■ **Work to complete**:
Would you work out how many of the lines below hold "screenshot" and reply with nothing but the number?

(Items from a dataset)
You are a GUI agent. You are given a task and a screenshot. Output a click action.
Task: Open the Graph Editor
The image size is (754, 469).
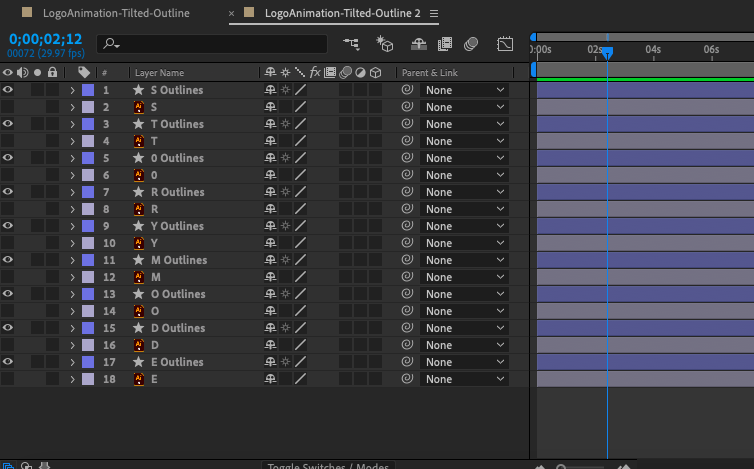point(505,44)
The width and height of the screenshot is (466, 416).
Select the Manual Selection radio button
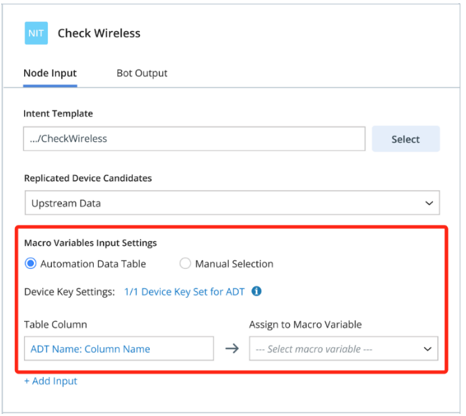(x=185, y=263)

■ **Solution**:
2